7 Mart 2011 Pazartesi

41. Vagon'un Esrarı

Yaklaşık bir buçuk aylık kesintinin ardından Erkek Adam Okur’un geleneksel buluşması için yine Kadıköy Starbucks’taydık. Bahadır’la, Norveç’e yapacağı iş seyahati hakkında yaptığımız sohbetin sonuna Cem de yetişti. Kahvelerimizi içip Cem’in pastasını tırtıklarken Engin Geçtan’ın Tren adlı romanını tartışmaya koyulduk. Bilinmeyene doğru giden bir trendeki yolcuların hikayelerinin anlatıldığı; kuantum fiziği, kaos ve tasavvuf olgularına sık sık göndermelerin yapıldığı romanla ilgili ortak kanı, kitabın kimseyi tam anlamıyla tatmin edememiş olması. Hepimiz sırayla gerekçelerimizi sunduk.
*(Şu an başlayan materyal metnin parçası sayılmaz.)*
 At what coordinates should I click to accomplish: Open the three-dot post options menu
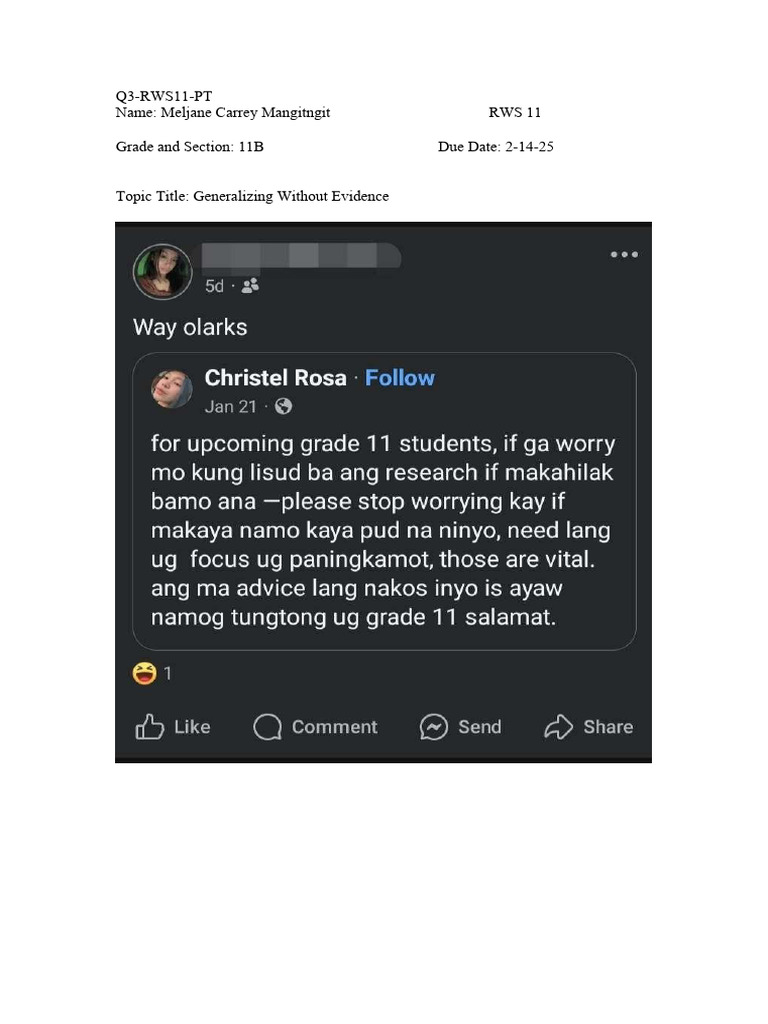click(624, 255)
Engin Geçtan gibi değerli bir tıp adamı ve yazarı eleştirmek haddimize düşmez ama naçizane fikirlerimizi beyan ettik. Yazar, Ümran Kartal ile Radikal Kitap eki için yaptığı söyleşide aynen şöyle diyor: “David Lynch'in 'Mullholand Çıkmazı' filminden çıktım. Eve yürüyorum. Filmde ne olup bittiğini tam anlamadım. Ama ilişki kurmak için bir şeyi anlamak gerektiğini düşünmüyorum. Çok yoğun bir ilişki yaşadım ve David Lynch böyle hoş uçarsa bunu ben de denemeliyim dedim ve kendimi tamamen bırakıp bir şeyler yazmak istedim...” Bu kitabı tanımlamak için daha fazla söze gerek olmadığı kanaatindeyim.